======== Data supplied

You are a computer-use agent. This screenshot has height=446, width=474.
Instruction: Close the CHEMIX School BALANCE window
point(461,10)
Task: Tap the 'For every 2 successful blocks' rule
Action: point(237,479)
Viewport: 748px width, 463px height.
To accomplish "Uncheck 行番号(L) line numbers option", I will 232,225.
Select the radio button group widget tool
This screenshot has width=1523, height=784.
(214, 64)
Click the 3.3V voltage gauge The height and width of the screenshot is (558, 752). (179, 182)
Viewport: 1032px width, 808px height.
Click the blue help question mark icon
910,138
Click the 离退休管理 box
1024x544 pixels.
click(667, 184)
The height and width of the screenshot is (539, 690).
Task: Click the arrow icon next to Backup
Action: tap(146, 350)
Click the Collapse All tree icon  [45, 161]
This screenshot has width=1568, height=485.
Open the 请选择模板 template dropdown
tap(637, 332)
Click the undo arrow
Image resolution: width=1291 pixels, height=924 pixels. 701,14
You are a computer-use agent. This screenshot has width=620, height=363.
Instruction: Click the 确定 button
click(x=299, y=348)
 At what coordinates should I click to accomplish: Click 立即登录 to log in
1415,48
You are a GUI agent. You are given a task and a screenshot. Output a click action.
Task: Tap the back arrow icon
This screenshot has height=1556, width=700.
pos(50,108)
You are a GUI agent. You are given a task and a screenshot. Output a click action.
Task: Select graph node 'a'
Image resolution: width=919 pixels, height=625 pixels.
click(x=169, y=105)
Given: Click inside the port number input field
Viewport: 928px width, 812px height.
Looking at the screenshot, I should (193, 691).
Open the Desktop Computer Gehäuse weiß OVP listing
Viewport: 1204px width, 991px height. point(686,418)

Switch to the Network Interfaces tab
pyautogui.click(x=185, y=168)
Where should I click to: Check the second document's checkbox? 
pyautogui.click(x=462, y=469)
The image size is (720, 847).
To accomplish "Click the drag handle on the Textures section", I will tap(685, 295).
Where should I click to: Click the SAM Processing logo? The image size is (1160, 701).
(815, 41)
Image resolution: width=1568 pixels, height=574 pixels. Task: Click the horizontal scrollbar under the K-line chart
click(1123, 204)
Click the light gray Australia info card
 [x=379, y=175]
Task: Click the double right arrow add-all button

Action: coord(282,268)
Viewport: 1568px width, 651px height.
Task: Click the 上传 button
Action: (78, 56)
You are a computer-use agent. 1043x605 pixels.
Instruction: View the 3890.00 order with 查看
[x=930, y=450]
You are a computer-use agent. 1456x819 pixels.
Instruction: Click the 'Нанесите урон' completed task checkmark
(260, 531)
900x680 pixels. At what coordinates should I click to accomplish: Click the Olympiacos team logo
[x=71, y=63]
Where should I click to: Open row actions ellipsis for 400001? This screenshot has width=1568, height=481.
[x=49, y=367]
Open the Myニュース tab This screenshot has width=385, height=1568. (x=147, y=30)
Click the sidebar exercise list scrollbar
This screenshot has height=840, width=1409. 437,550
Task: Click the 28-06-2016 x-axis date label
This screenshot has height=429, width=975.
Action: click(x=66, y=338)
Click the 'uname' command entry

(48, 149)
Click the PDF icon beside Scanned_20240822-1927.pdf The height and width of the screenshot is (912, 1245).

================

:: Activity ::
Working through the records, find each line containing the word "agent" and copy it.

:: Response to this task ::
You are a computer-use agent. This screenshot has height=446, width=474.
You are a computer-use agent. This screenshot has width=620, height=363.
You are a GUI agent. You are given a task and a screenshot. Output a click action.
You are a GUI agent. You are given a task and a screenshot. Output a click action.
You are a computer-use agent. 1043x605 pixels.
You are a computer-use agent. 1456x819 pixels.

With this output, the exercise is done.